— Большая война? Будет? А он откуда знает, твой Вишневский? А может, обойдется? Гитлер... Ненавижу до судороги! Ах, бонапартики — сколько они стоили и еще будут стоить человечеству! Слушай, миленький, давай переключимся и напишем-ка пьесу совсем о другом... Есть фантастическая история — я только чуть-чуть дотронулся до нее в одном маленьком плохеньком рассказике. О том, как Дзержинский провозгласил республику в царской каторжной тюрьме! Будем писать большую пьесу о большом человеке и не думать о большой войне! Пусть о ней думает Вишневский. Он солдат. Ему положено.
И мы начали писать пьесу.
Он работал с наслаждением, по уши окунувшись в густой раствор исторического материала, решив раздвинуть стены острога, вобрать сюда, во двор Александровской пересыльной тюрьмы, всю дореволюционную Россию.
Работа спорится.
Окончательно готов и даже переписан начисто первый акт. Юрий Павлович уезжает на несколько дней в Ригу — ему хочется поглядеть места, где он родился.
Там его и застает 22 июня 1941 года.
«Отечественную войну я прослужил на Северном флоте и Беломорской флотилии в качестве военного корреспондента ТАСС и Совинформбюро...»
...На конверте фиолетовый штамп — «проверено...». Адрес гостиницы «Астория» — сейчас это мой адрес — напечатан на пишущей машинке. Шрифт знакомый, сразу вызывающий ассоциации из той, мирной жизни: машинка Юрия Павловича.
В холле гостиницы темно, синий приглушенный свет, читаю письмо, придвинувшись к коптилке у окошечка администратора.
«Я долго и плодотворно работал на ниве — в газете «Северная вахта». Писал все — фельетоны чуть не каждый день, рассказы, очерки, различные зарисовки и все такое прочее. Всех забил и стал газетным королем, что не прошло для меня даром...»

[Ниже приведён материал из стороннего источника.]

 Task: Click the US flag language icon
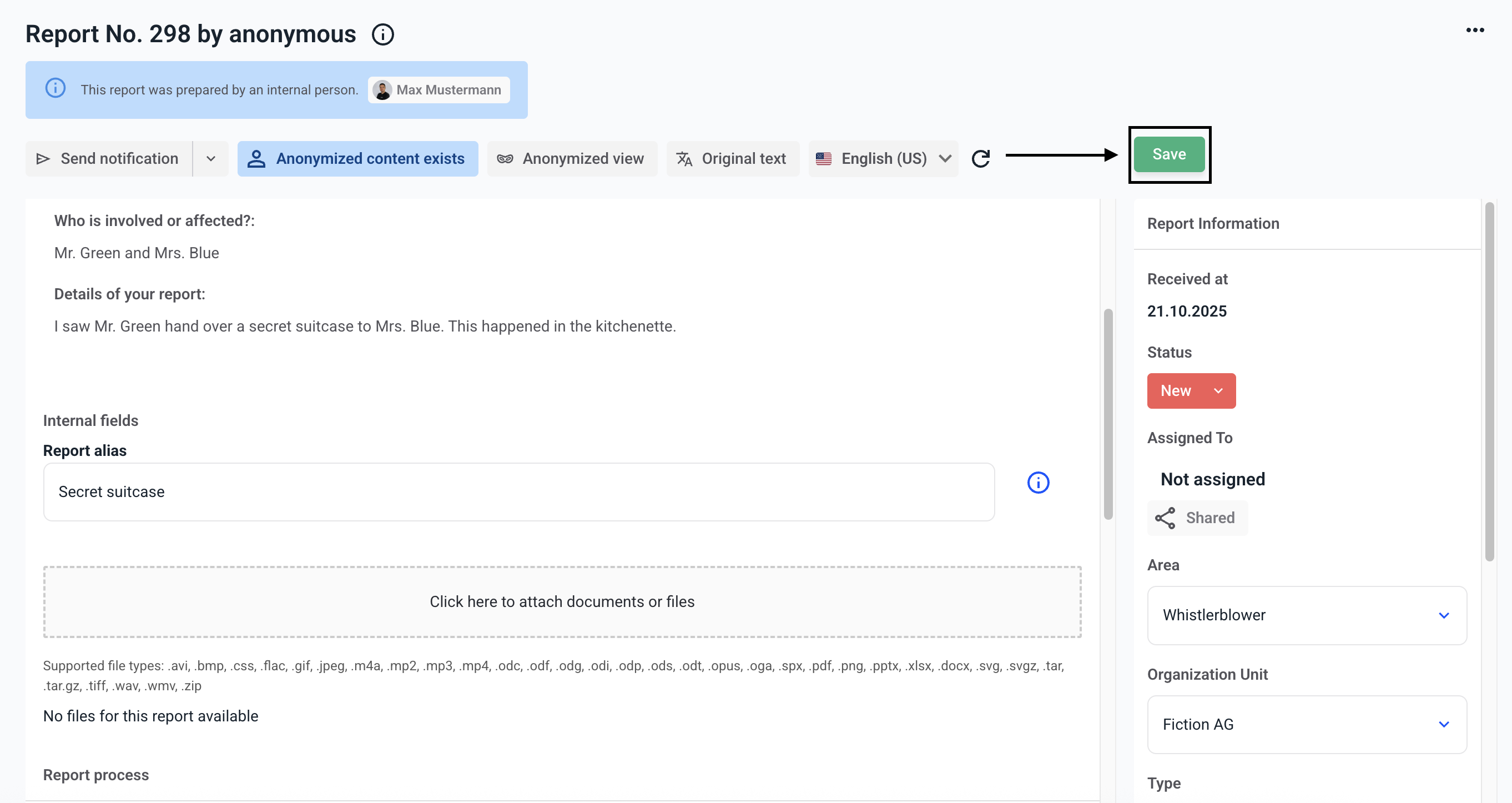(x=824, y=159)
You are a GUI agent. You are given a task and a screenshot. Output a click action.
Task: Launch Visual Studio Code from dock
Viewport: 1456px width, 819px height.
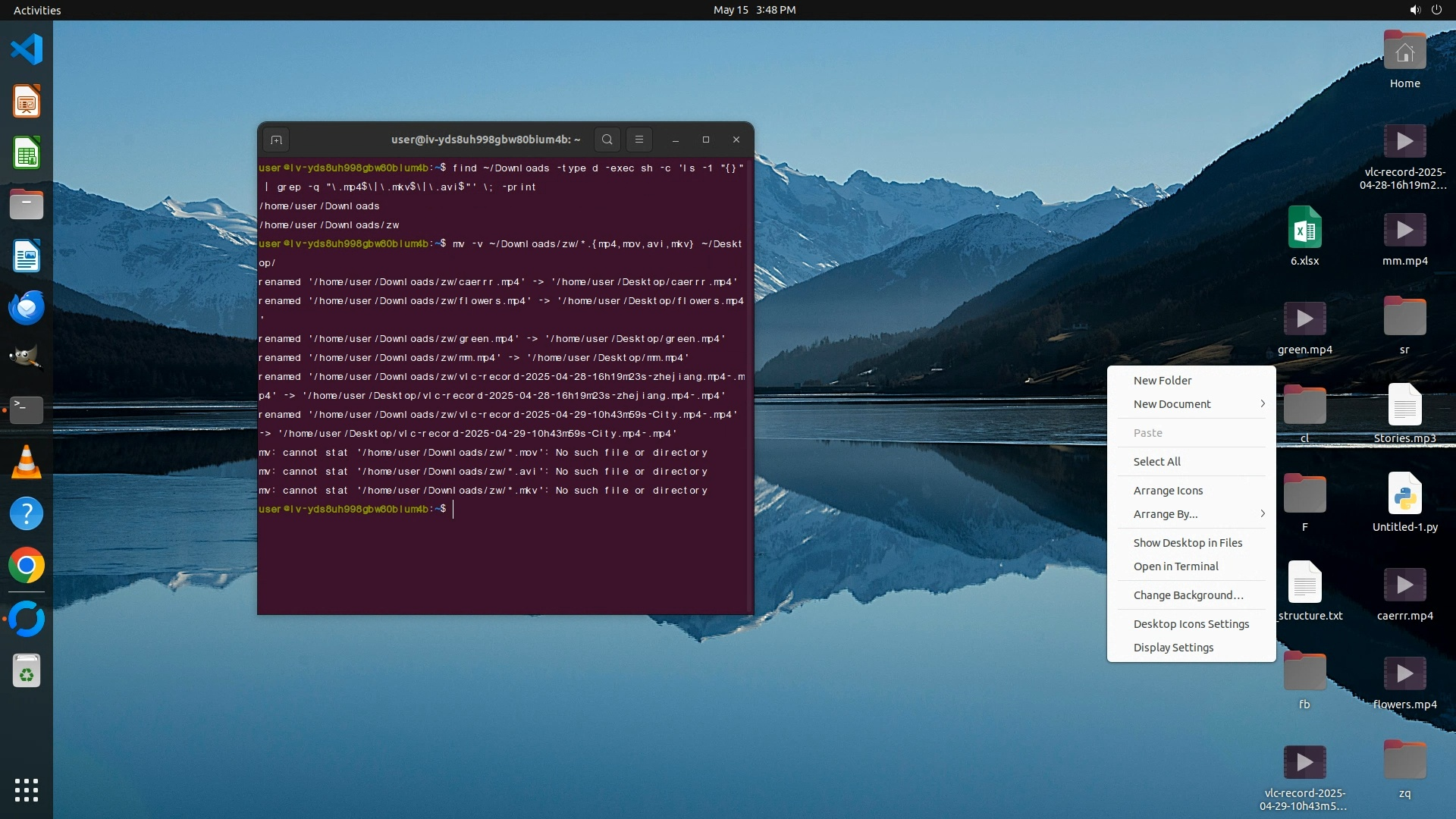(27, 50)
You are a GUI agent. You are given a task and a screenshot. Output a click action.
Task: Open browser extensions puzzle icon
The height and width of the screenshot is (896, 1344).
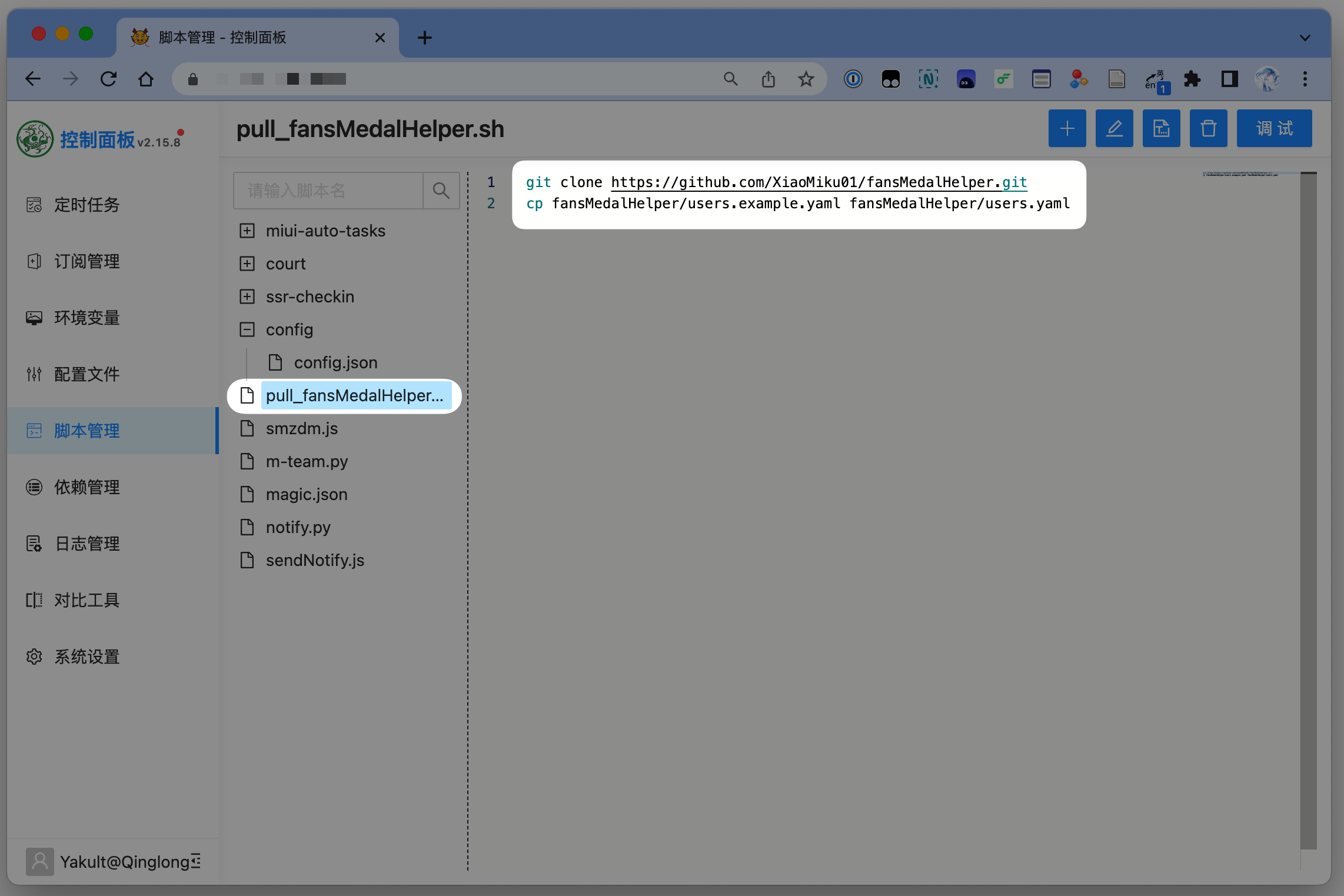1192,79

Коптилку задувает резким порывом ветра — несколько дней назад взрывная волна выбила зеркальные стекла в холле.
Темно. Жду, пока администратор, перевязанный крест-накрест, как деревенская бабушка, пуховым оренбургским платком, матерясь, добывает огонь.
Письмо длинное, знакомый шрифт необычно уборист, без полей, без интервала, на обеих больших страницах. Как всегда у Юрия Павловича, с его системой запятых, точек и тире.
Да, на этой самой машинке я переписал 21 июня последнюю страничку первого акта нашей пьесы «Феликс». И поставил слово «занавес».
Келломяки, Келломяки...
Последняя передышка. «Будем писать большую пьесу о Дзержинском и не думать о большой войне. Пусть об этом думает Вишневский. Он солдат. Ему положено...»
Оказывается, «положено» и ему, Юрию Павловичу.
Сколько раз виделись мне блокадной зимой сорок первого Келломяки, мачтовые прибрежные сосны, раскачиваемые норд-остом с залива, и сам залив, сизый, свинцовый, чуть подкрашенный неярким балтийским солнцем, и дюны, и звучал в памяти этот разговор.
«Занавес».
Где «Феликс»? Не пригодился ли на растопку соседям, забытый в брошенной германовской квартире на набережной Мойки, против квартиры Пушкина?
Сколько прошло с той благословенной поры? Дней, месяцев, лет, столетий?
Келломяки, Келломяки...
Война разметала нас вскоре же, однако успели мы с Юрием Павловичем и Иоганном Зельцером в первые дни войны сочинить несколько фельетонов для сатирического отдела флотской газеты да еще сообща написать сценарий для короткометражного фильма в боевой киносборник, выпускаемый Ленфильмом. Какова же была моя радость, когда я увидел это, мягко выражаясь, скромное произведение искусства в кубрике нашего линейного корабля осенью сорок первого года...
Я «убыл» туда, на корабль, в июле сорок первого, тогда же ТАСС вызвал Юрия Германа в Москву и направил специальным корреспондентом на Север, в город Архангельск.
Изредка отыскиваю его имя в «Известиях», в «Правде», в других газетах, прорывавшихся в блокаду с большим опозданием, под короткими корреспонденциями из Полярного, из Мурманска, из Архангельска. С еще большим опозданием получаю пересланные мне моей женою из эвакуации два его письмеца и телеграмму: зовет ее к себе в Архангельск на работу в «Северную вахту».
В конце сорок первого и вовсе теряю его след — мы в кольце уже четыре месяца.
И вот — первая весточка...
Администратор в пуховом платке с удивлением выглядывает из окошечка: я начинаю хохотать, читая письмо, обстановка для смеха более чем неподходящая. Но что делать, вторая часть письма полна смешных характеристик наших общих знакомых, оказавшихся на Севере, и, несмотря на печатные буквы, отчетливо виден его, германовский, почерк!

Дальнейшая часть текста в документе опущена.